### Text excerpt
—————
Fifty-eight years ago, Michael F. Curtin ’65 made the decision to attend law school. From the moment he set foot in the 18th Street building (where Catholic Law was located until 1967) in the fall of 1962, he knew he had made the right decision in attending Catholic Law. “The Law School has been integral to my life as a lawyer and as a person.” Now, after receiving the William Callyhan Robinson Alumni Award, Curtin looked back on the lessons he took from his Catholic Law education and how they put him on the path to success.
Curtin was born and raised in North Jersey and received a Jesuit education from St. Peter’s Prep in Jersey City, New Jersey. After graduating high school, Curtin headed to Syracuse, New York to attend Le Moyne College. At Le Moyne, another private, Jesuit institution, Curtin determined that he would go to law school. Unsurprisingly, he considered various Catholic institutions when making his decision. Boston College, Georgetown, Catholic Law were all in the running. A series of events helped Curtin make his final choice.
It started with an internship in D.C. at the Department of Labor the summer between his junior and senior years at Le Moyne. Curtain reflected on the experience, “It was the summer of 1961—Camelot time—it was Berlin wall time. It was a neat town. I grew up in northern New Jersey, just across the river from New York, and then I went to school for four years in Syracuse. New York City, back in the late 50s and early 60s was a crazy place, and Syracuse was kind of a sleepy town. I found Washington, D.C., was just perfect.” When representatives from law schools around the country came to La Moyne to recruit students in the Winter 1961-62, Curtin interviewed with the representative from Catholic Law, Arthur John Keeffe. Keefe, Curtin explained, was the “quintessential law school professor,” down to the vest and keychain he wore. Their conversation sold Curtin on CUA and the Law School, and with his acceptance and a job offer to work in the library, Curtin committed.
—————
### Supplied material

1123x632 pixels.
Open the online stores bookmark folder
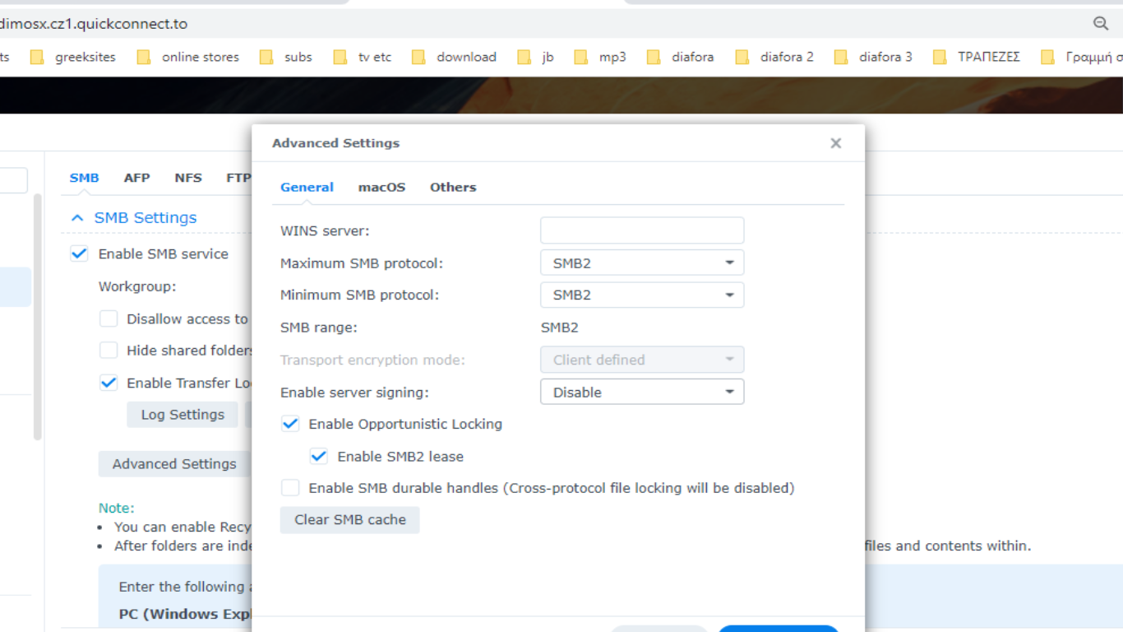click(x=188, y=57)
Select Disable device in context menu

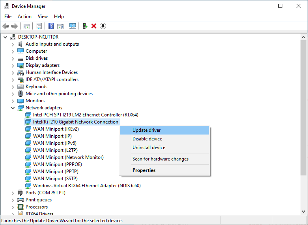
—————
### What you need to do
Extend the profile of Michael F. Curtin and his years at Catholic Law, beginning with the sentence that follows its last one.

### The answer
Curtain entered the Law School with the intention of becoming a labor lawyer, but as his 55-year career in trust and estates can attest, things didn’t quite work out that way. In a trust and estates course with Professor John Garvey, Curtin got his first taste for the subject. “He was just an incredibly smart person. Very quiet, reserved, but was impactful for me.” It was Garvey who years later would ask Curtin to join the Adjunct Faculty and teach a trust and estates course. While Garvey introduced Curtin to the field, it was early, hands-on experience that kept him there.
Between his first and second years of law school, Curtin took a clerkship at a local D.C. firm and he grew the law clerk position into a part-time job for the remainder of law school. “I would go to class early in the morning, then work at the law firm, then go back to the Law School two or three nights a week to take extra courses. I went to a summer school one summer, so I was able to finish in three years.” The firm was primarily a labor law firm, but would often take estate work from local D.C. clients. Whenever estate work came in, it fell to Curtin as “the rookie” to complete it. As Curtin took on full-time work post-graduation, more trust and estate work came in and he just kept doing it. As a result of this work, Curtin interacted frequently with the U.S. District Court in the District of Columbia. When it became clear that an opportunity for a position as Deputy Register of Wills in the District of Columbia was open, Curtin took it. Curtin was Deputy Register of Will until going into private practice. Modestly Curtin shared, “People thought I was smarter than I was at trust and estates. Anyway, that’s really how it started and I joined this firm in 1975 and continue practicing at its successor firm to this day.”
Curtin has had a long, successful career in trust and estates—and most importantly a fulfilling one. The secret to such a rewarding career? It’s simply that Curtin derives satisfaction from doing a good job. Curtin explained, “The biggest satisfaction is using the law wisely. Getting people through the legal process, whether it’s estate planning, or estate administration, or estate litigation so that at the other end they have a good estate plan or they are able to enjoy the transmission of wealth from a relative or friend.” His work ethic and approach to the law were heavily influenced by Curtin’s Catholic Law School education. It wasn’t just about learning the law, it was about learning to function as a positive force in society. “Using your ‘lawyerly skills’ to get the best result for your client, whether that client is a paying or pro bono client, has always seemed to me to be the best way to go.”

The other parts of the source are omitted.